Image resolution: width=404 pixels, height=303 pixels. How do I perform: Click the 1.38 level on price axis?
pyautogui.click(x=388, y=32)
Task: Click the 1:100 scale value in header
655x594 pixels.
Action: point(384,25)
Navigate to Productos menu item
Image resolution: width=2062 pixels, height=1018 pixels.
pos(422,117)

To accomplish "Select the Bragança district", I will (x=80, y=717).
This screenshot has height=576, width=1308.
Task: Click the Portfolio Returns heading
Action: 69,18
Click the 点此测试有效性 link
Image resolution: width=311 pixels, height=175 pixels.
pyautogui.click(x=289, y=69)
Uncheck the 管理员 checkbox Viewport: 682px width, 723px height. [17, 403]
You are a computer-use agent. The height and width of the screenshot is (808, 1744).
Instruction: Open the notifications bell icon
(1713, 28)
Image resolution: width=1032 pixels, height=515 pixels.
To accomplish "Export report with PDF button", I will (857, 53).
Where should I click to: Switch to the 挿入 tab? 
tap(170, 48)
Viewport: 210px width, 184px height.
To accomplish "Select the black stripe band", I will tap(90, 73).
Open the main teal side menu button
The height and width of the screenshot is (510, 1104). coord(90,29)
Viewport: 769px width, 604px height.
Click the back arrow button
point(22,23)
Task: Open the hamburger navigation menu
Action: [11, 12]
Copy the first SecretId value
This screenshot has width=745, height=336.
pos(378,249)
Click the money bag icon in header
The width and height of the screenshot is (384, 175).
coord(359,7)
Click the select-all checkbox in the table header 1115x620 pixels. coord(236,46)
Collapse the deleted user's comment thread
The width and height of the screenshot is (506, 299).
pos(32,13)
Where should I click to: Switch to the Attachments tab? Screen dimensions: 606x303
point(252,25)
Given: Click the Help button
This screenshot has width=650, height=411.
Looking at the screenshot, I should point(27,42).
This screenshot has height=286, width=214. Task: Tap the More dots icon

——

Reproduce the items verbatim, starting with the line that contains "Copy the first SecretId value" and continuing through the line that contains "Looking at the", with both of those lines included.

[EXERCISE SOLUTION]
Copy the first SecretId value
This screenshot has width=745, height=336.
pos(378,249)
Click the money bag icon in header
The width and height of the screenshot is (384, 175).
coord(359,7)
Click the select-all checkbox in the table header 1115x620 pixels. coord(236,46)
Collapse the deleted user's comment thread
The width and height of the screenshot is (506, 299).
pos(32,13)
Where should I click to: Switch to the Attachments tab? Screen dimensions: 606x303
point(252,25)
Given: Click the Help button
This screenshot has width=650, height=411.
Looking at the screenshot, I should point(27,42).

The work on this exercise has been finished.